** Task requirements **
In the data below, rewrite everything from the line containing "1424x777 pixels. Task: Expand" down to the line containing "click(23, 80)", replacing "orange" with "yellow" and leaving everything else unchanged.

** Stored records **

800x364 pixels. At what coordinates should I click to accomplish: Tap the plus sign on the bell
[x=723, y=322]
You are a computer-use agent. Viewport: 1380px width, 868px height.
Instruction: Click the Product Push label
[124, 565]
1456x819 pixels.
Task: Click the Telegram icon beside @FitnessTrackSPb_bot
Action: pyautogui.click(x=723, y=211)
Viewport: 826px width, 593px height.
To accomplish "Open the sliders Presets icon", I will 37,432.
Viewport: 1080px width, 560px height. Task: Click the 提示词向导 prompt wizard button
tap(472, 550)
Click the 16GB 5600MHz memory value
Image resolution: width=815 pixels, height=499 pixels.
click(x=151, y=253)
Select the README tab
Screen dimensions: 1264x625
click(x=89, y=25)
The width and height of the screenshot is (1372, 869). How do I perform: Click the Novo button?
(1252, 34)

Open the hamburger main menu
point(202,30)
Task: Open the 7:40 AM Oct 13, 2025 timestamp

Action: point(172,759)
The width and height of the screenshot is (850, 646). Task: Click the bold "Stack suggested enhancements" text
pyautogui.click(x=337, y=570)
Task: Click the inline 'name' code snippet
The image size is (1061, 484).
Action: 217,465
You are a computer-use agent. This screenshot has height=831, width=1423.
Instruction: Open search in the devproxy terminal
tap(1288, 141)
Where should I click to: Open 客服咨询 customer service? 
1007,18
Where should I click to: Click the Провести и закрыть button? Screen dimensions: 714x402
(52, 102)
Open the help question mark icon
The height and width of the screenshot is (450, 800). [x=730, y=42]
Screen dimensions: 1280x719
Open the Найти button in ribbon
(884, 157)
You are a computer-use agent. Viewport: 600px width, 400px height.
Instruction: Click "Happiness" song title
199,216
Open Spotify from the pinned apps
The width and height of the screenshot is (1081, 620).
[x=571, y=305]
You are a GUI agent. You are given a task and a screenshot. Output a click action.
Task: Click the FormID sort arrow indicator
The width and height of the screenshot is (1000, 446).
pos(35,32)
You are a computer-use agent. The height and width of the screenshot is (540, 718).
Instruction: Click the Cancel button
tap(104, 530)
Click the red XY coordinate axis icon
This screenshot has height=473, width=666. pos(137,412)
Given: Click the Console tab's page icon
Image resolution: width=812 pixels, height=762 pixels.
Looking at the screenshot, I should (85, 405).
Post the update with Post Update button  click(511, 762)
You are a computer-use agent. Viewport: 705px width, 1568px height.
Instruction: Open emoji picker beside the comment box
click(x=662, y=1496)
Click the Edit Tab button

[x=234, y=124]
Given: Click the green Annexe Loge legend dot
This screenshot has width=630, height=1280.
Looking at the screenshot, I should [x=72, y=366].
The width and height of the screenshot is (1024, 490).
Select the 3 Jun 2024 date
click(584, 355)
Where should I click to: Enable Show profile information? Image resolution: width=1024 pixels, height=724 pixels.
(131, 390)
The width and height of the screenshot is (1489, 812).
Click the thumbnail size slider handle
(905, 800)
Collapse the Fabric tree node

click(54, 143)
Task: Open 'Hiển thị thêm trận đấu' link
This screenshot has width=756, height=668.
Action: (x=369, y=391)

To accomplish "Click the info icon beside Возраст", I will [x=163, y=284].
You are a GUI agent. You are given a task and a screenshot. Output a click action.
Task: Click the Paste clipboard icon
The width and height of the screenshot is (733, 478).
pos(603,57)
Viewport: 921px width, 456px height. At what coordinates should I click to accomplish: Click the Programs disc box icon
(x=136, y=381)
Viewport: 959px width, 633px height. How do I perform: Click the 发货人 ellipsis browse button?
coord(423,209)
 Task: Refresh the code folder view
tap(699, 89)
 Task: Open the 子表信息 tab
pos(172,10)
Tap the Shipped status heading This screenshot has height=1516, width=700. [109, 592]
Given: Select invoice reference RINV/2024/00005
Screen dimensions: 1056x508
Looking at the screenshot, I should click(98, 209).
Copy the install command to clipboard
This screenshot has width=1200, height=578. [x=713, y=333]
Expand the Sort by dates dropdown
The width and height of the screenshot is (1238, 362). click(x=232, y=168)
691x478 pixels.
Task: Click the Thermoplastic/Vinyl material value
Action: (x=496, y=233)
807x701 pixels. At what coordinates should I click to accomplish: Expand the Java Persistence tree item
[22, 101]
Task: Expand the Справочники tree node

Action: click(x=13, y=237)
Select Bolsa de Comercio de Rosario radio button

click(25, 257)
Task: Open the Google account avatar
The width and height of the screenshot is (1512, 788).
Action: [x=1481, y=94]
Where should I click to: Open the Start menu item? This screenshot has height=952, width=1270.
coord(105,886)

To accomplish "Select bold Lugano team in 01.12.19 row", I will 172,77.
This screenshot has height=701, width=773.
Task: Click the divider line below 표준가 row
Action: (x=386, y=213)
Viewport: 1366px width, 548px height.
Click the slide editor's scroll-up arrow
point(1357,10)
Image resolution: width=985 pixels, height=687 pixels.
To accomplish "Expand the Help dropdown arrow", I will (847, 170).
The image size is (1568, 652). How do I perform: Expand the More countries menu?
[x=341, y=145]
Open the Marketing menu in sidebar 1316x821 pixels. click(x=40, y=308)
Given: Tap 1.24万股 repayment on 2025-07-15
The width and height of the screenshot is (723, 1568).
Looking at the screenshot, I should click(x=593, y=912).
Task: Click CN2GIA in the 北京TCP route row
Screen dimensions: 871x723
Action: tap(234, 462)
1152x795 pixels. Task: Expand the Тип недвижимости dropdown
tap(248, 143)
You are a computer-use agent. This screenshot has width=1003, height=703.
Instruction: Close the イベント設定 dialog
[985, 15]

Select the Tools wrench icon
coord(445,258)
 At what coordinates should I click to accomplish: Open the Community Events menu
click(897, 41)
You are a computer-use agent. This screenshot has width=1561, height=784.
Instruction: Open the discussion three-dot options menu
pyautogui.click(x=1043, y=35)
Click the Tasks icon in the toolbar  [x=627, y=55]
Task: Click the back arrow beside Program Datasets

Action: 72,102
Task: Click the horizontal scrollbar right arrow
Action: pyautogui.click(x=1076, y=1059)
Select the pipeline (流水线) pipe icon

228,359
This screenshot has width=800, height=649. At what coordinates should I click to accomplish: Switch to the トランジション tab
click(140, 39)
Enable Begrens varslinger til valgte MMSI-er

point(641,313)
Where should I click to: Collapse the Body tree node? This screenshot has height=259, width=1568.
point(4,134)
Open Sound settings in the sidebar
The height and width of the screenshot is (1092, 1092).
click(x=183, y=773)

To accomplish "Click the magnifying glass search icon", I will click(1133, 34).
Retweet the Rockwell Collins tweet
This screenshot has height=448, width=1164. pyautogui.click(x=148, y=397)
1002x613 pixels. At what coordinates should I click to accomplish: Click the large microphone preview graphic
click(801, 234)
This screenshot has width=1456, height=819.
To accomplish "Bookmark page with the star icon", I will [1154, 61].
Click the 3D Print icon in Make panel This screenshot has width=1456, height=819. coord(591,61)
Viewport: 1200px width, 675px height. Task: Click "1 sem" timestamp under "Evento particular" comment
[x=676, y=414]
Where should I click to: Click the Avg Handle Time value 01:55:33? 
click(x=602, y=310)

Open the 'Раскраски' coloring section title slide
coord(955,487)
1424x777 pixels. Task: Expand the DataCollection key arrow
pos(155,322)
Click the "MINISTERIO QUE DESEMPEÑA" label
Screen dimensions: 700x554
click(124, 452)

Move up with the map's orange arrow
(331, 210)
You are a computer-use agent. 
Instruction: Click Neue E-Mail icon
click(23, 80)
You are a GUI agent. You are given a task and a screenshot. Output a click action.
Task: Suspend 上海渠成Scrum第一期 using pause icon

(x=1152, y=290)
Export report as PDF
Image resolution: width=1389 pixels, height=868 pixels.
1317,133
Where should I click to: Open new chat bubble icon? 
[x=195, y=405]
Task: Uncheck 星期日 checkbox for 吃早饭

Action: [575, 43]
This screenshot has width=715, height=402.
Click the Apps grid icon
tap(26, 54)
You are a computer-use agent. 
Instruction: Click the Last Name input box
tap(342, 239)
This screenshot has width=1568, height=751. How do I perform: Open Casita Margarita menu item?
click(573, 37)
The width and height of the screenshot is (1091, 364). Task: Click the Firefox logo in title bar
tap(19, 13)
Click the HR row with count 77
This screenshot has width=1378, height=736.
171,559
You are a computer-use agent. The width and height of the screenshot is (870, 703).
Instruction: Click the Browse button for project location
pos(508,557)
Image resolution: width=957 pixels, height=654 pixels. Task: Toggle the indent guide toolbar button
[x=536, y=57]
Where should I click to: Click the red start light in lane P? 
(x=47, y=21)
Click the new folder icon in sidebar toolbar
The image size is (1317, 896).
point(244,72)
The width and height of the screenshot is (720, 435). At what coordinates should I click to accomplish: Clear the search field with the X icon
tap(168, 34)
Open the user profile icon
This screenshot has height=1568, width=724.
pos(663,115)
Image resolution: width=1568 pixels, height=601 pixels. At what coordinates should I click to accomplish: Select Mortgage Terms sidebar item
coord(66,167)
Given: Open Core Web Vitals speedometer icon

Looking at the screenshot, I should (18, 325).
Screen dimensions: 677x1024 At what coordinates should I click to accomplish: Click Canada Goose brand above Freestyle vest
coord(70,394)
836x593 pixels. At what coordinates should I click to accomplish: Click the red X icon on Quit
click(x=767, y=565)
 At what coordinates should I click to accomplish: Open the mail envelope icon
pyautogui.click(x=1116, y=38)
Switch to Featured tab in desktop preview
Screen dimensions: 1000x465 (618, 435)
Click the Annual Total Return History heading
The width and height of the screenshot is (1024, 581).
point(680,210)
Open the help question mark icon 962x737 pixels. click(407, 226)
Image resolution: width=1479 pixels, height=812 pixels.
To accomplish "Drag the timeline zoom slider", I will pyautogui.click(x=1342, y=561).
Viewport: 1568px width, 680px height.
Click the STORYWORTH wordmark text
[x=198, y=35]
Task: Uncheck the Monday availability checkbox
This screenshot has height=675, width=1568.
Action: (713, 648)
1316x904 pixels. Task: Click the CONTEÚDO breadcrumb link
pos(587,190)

** Result below **
1424x777 pixels. Task: Expand the DataCollection key arrow
pos(155,322)
Click the "MINISTERIO QUE DESEMPEÑA" label
Screen dimensions: 700x554
click(124, 452)

Move up with the map's yellow arrow
(331, 210)
You are a computer-use agent. 
Instruction: Click Neue E-Mail icon
click(23, 80)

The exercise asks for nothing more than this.